Strict dietary regimen is primordial in the management of BSCL. Calorie-controlled regimen with strict restriction of total fat intake restriction is indicated for the control of dyslipidemia. Severe hypertriglyceridemia may be controlled with the use of fibric acid derivatives such as fenofibrate, as it was in case 1.8

Metformin is the drug of choice for the management of BSCL as it controls the glycidic metabolism as well as contributing for an appetite reduction and improvement of hepatic steatosis and polycystic ovary syndrome. In some cases, as it is being considered in case 1, insulinotherapy may also be necessary to improve the management of type 2 diabetes.22 23

Currently these are the available treatment strategies for BSCL, which are only based on the symptomatic treatment of the disease complications. No curative treatment is yet established and, as we can see in our case reports, the disease evolution and its complications bring to light the treatment challenges in BSCL.

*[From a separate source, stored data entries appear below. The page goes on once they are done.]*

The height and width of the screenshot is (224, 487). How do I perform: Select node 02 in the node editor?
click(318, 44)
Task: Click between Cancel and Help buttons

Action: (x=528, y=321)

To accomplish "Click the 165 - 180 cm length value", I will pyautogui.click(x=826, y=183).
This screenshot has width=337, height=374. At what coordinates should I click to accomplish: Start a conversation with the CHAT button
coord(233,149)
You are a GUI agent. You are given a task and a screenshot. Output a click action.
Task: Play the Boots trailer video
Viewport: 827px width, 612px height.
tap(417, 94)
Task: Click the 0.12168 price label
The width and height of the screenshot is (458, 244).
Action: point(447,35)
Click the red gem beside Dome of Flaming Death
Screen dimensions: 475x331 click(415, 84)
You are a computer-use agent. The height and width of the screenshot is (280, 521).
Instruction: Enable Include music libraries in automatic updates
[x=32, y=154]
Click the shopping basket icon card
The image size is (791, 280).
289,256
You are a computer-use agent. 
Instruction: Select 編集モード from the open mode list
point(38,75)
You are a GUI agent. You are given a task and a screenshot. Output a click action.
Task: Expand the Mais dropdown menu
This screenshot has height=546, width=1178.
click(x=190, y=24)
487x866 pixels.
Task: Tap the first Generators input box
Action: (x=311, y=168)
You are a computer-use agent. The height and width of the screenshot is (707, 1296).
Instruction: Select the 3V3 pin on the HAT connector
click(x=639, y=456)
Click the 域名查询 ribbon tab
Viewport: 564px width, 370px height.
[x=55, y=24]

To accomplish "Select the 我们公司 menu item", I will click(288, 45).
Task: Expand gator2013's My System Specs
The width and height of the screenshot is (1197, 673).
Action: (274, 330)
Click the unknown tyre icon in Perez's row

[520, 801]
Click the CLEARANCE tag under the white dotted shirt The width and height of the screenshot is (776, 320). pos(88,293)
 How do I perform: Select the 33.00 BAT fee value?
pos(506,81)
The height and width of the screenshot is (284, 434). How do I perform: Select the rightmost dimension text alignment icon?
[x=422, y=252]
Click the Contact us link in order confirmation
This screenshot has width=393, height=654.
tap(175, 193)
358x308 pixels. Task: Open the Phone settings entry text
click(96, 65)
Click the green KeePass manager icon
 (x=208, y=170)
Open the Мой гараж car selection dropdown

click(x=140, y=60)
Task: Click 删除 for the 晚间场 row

In the last years, several studies reported the use of recombinant leptin in BSCL.24–29 The first studies in adults with lipodystrophy showed that leptin-replacement therapy improved glycaemic control and decreased triglyceride levels, therefore allowing for the discontinuation or a large reduction in antidiabetes therapy.29 They also proved that leptin treatment was able to correct hepatic steatosis and reverse insulin resistance24 with benefits sustained for at least 12 months of treatment.25

In 2007, Beltrand et al,26 published the first study concerning leptin-replacement therapy in children with BSCL, demonstrating that leptin replacement was able to reverse metabolic complications in the majority of children with BSCL and insulin resistance or dyslipidemia before the development of overt diabetes.

Leptin-replacement therapy appears as a promising tool in the treatment and metabolic correction of Berardinelli–Seip congenital lipoatrophy. Further investigation is needed regarding the treatment challenge in these cases.

Learning points.

  • Berardinelli–Seip congenital lipodystrophy (BSCL) syndrome is a rare autosomal disease characterised by congenital lipoatrophy with lipid and glycidic metabolism deregulations.

  • BSCL treatment currently is only symptomatic and does not prevent the disease complications.

  • Leptin treatment in BSCL should be considered an important promising new curative therapy.

  • Further investigation is needed regarding BSCL treatment challenges.

Footnotes

Competing interests: None.

Patient consent: Obtained.

Provenance and peer review: Not commissioned; externally peer reviewed.